Il n’en faut pas beaucoup plus pour que Ryan accepte de collaborer avec Piper afin de mettre sur pied un plan pour traquer et arrêter cette Helen en la piégeant. Ainsi, Helen pense venir récupérer Piper directement auprès d’Alex qui trahirait sa famille quand ce n’est évidemment pas le cas. Malheureusement, tout ne se passe pas comme prévu et ils n’arrivent pas du tout à mener à bien le plan. Je ne m’attendais pas forcément à ce que ce soit le cas, mais j’ai été plutôt dérouté par tout ça, honnêtement.

Pire, en rentrant au commissariat, Jo se rend compte que Piper n’est pas avec Daphné, comme elle le pensait, ni avec son grand-père, ni avec personne en fait. Une suite de quiproquo nous fait donc comprendre que Piper n’est plus du tout là où elle devrait être et que Splinter a mené à bien son plan.

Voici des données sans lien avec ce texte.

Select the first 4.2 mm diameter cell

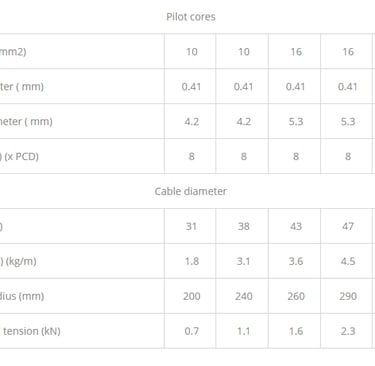click(x=191, y=121)
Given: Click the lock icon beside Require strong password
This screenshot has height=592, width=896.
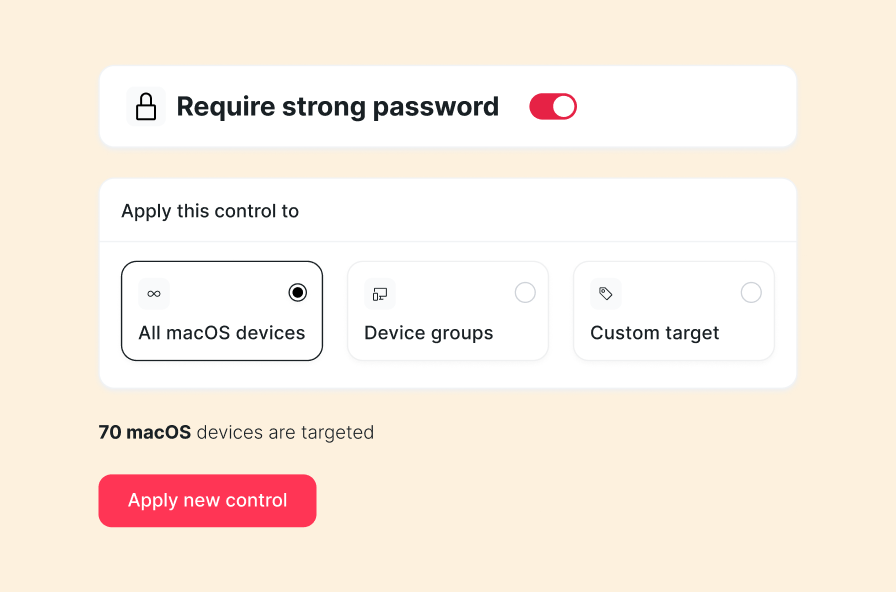Looking at the screenshot, I should click(x=146, y=107).
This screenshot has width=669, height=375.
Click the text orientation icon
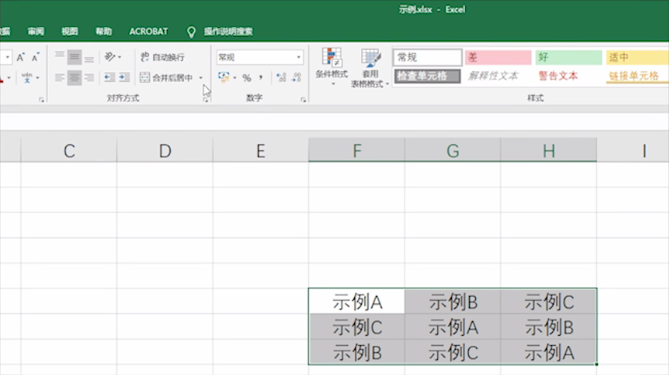pos(110,56)
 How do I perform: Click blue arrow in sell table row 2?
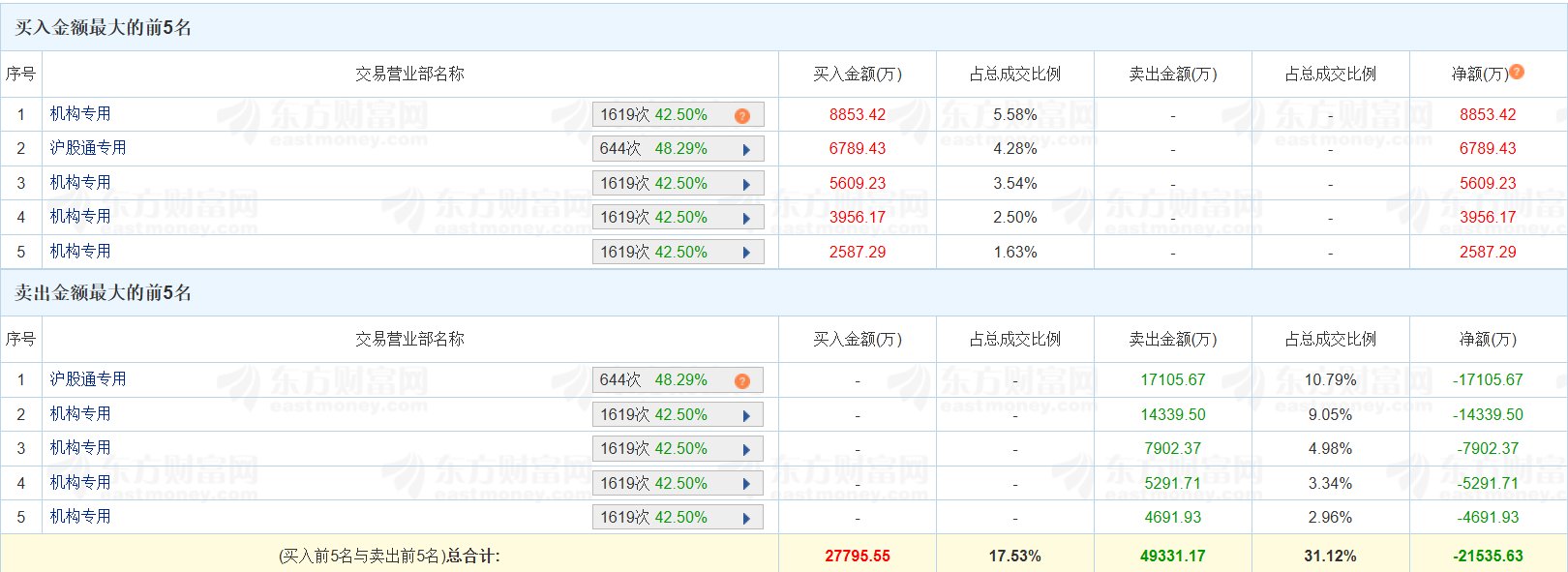(x=746, y=416)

Alors, je me demandais effectivement quel était l’intérêt, plus tôt dans l’épisode, d’une scène entre Piper et son grand-père ou même où elle était passée quelques minutes plus tôt, mais je ne m’attendais pas à un tel retournement de fin d’épisode, surtout une fois la mi-saison passée.

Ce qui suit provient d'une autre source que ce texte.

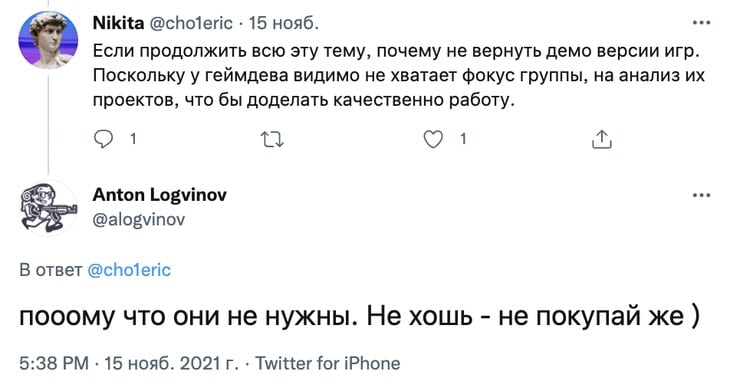Click the @cho1eric handle next to Nikita

191,22
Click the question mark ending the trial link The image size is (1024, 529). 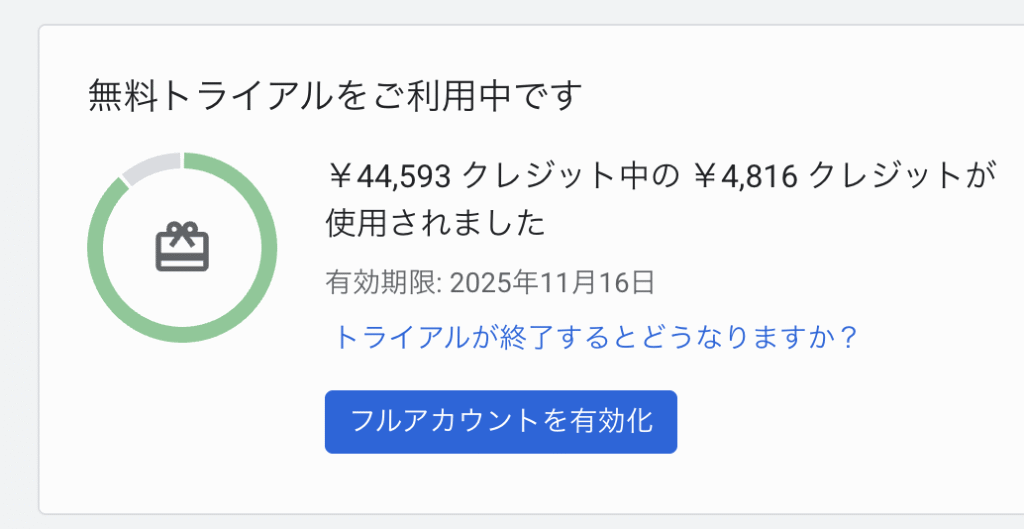click(849, 336)
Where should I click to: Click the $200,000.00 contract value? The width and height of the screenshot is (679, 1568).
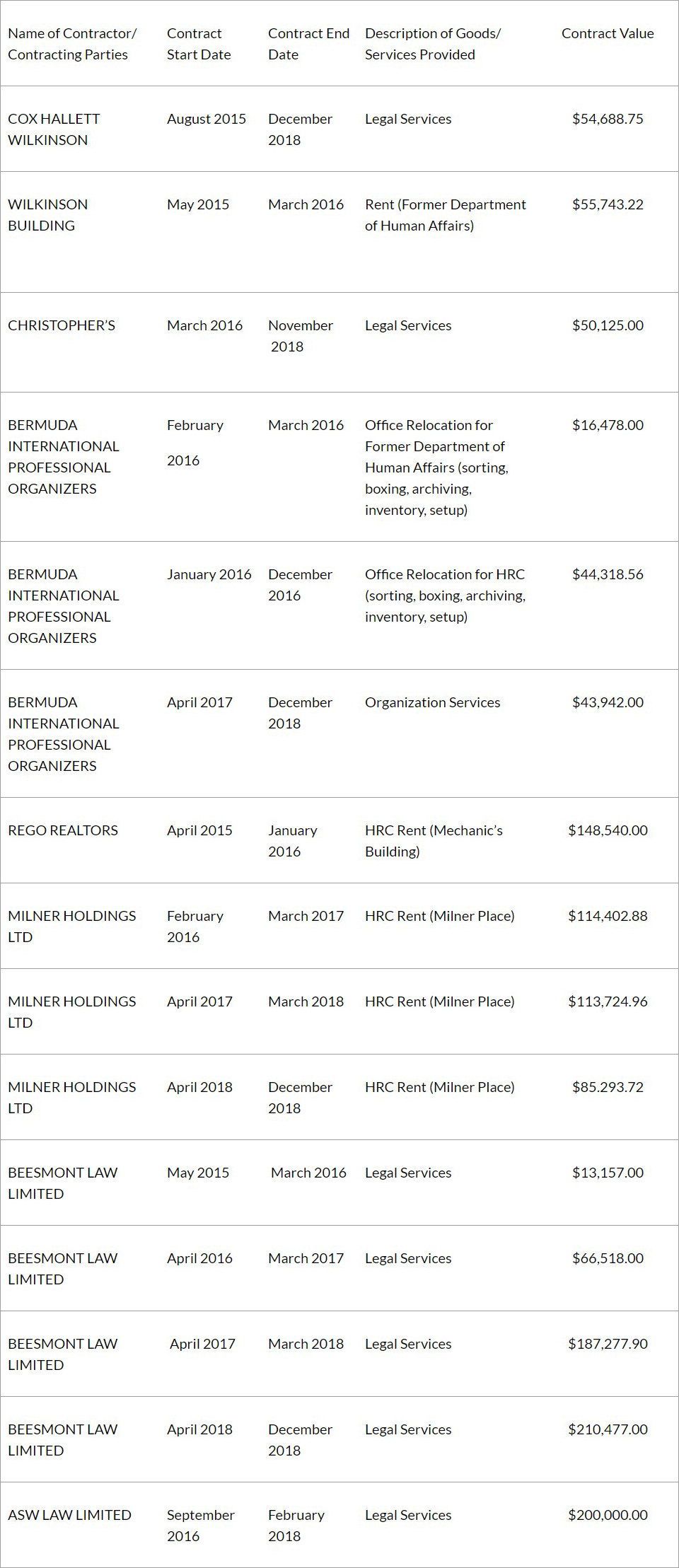pyautogui.click(x=608, y=1514)
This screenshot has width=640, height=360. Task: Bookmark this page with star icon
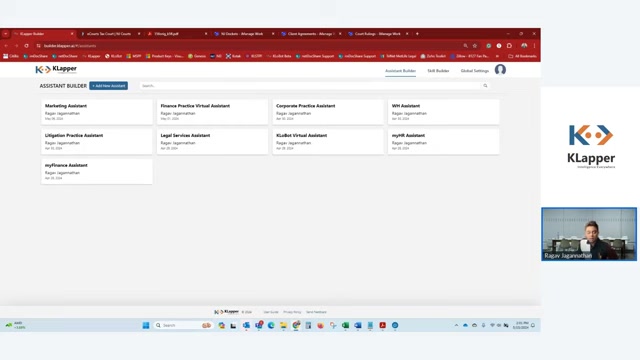475,46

Finalement, l’épisode se termine donc avec Benny ayant kidnappé Emily pour la livrer à Helen. Piper prend assez mal cette trahison, mais elle n’est pas assez réactive pour éviter un bracelet qu’il lui met et qui va permettre de limiter ses pouvoirs. La série nous révèle alors un twist que j’avais vu venir en me trompant toutefois totalement sur l’identité des personnages qui seraient concernés : il existe d’autres robots comme Piper. Helen, bien sûr, mais aussi… Benny. WTF. Au moins, ça explique comment il a survécu à son accident de voiture et à sa balle dans les épisodes diffusés la semaine dernière.

Le twist est bon et devrait permettre une fin de saison intéressante pour les quatre prochains épisodes. Franchement, je me suis laissé balader, là.